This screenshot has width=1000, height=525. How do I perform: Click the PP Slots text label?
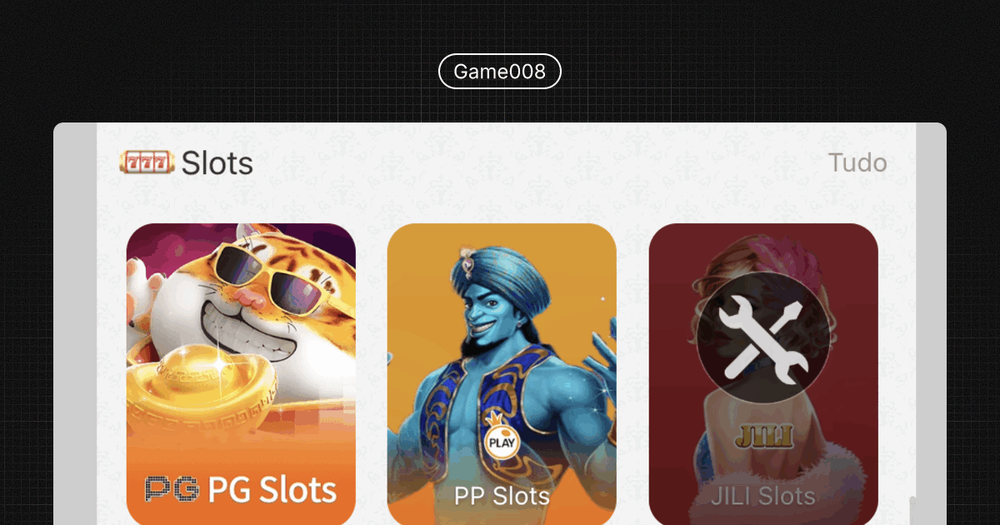click(x=502, y=496)
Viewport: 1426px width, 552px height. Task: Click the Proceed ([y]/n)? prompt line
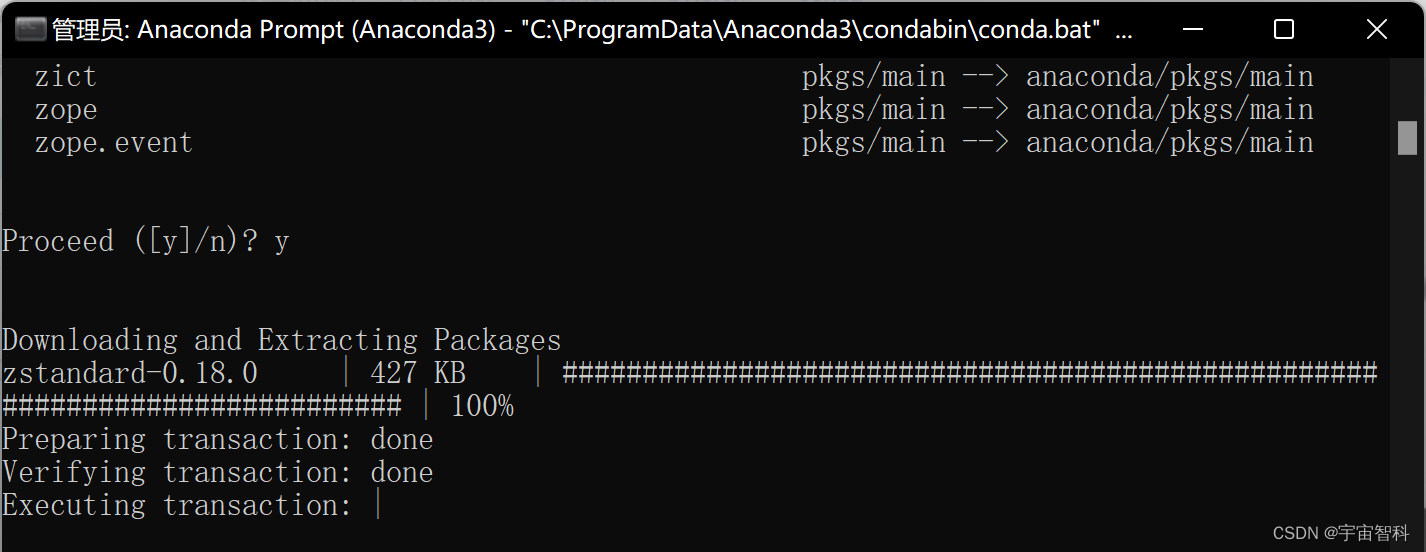(x=145, y=241)
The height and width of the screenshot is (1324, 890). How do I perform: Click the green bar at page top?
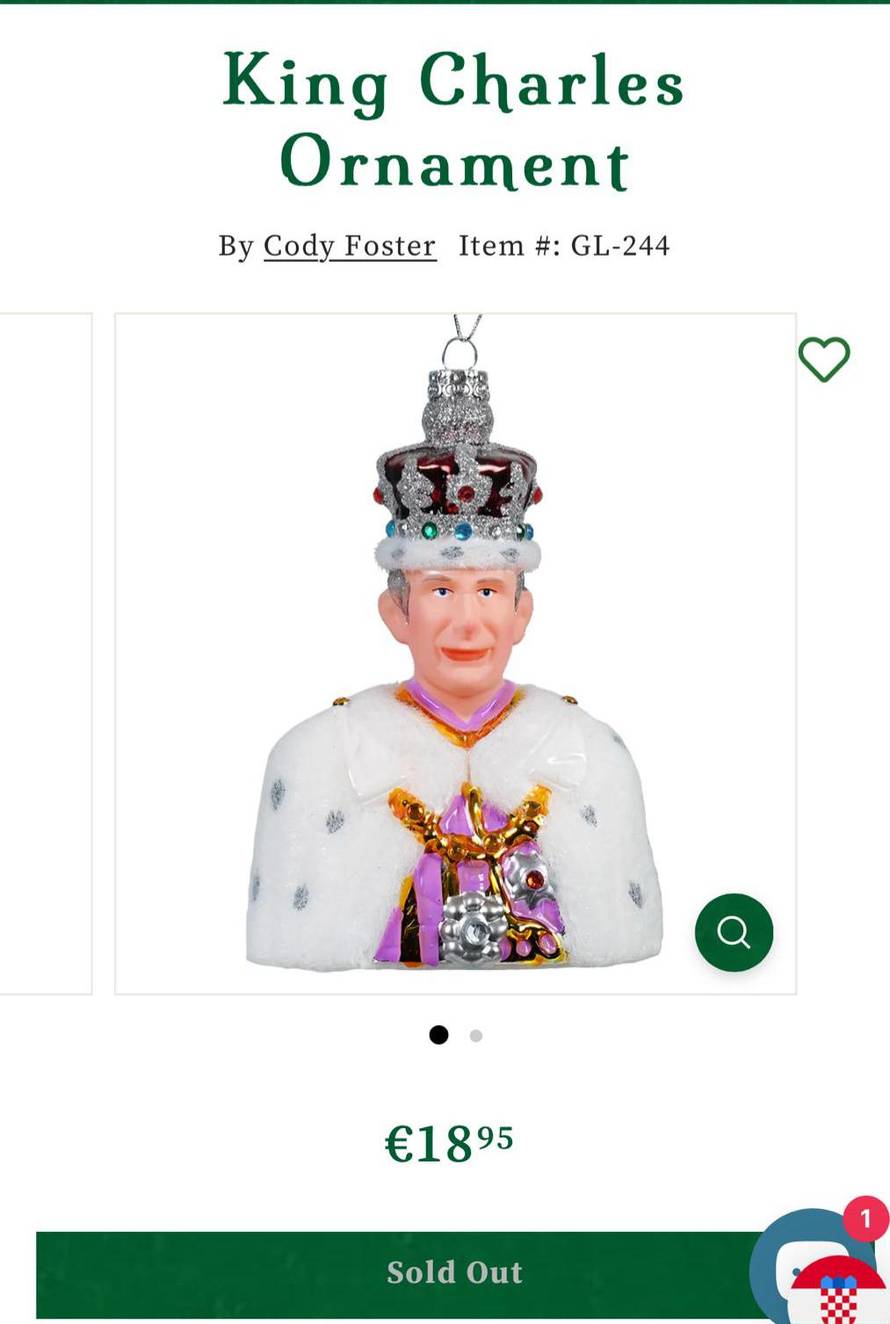pos(445,2)
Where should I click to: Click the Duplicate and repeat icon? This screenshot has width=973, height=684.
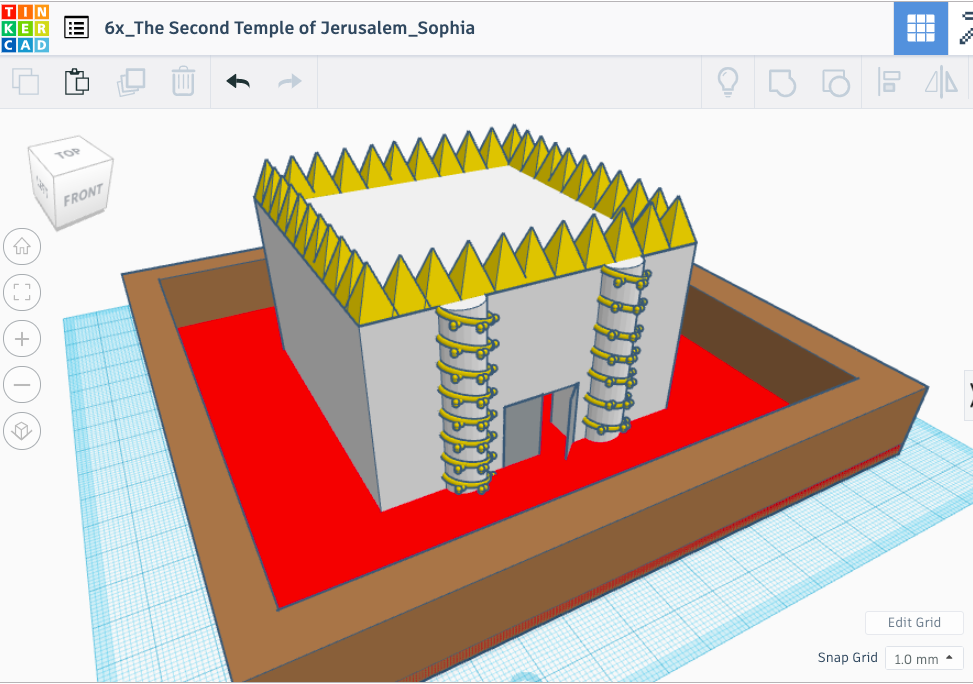click(x=130, y=82)
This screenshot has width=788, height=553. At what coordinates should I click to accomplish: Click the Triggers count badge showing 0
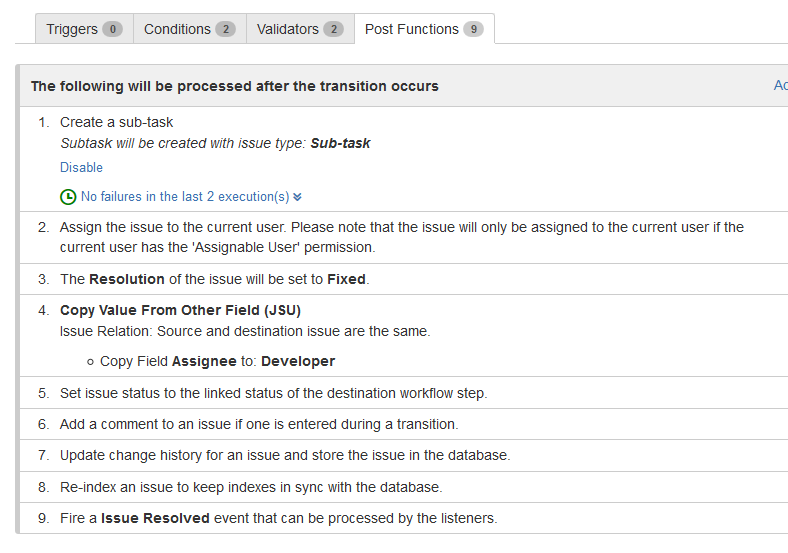[x=113, y=29]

### Task description
Put the entries above into a two-column CSV with the header text,answer, with one row per entry. Place each entry's text and its answer in their own quoted fields, replace line breaks with spaces, and omit the pictures.

### Written response
text,answer
"This screenshot has width=1000, height=525. How do I perform: Click the PP Slots text label?","click(x=502, y=496)"
"Viewport: 1426px width, 552px height. Task: Click the Proceed ([y]/n)? prompt line","(x=145, y=241)"
"The height and width of the screenshot is (1324, 890). How do I perform: Click the green bar at page top?","pos(445,2)"
"Where should I click to: Click the Duplicate and repeat icon? This screenshot has width=973, height=684.","click(x=130, y=82)"
"This screenshot has width=788, height=553. At what coordinates should I click to accomplish: Click the Triggers count badge showing 0","[x=113, y=29]"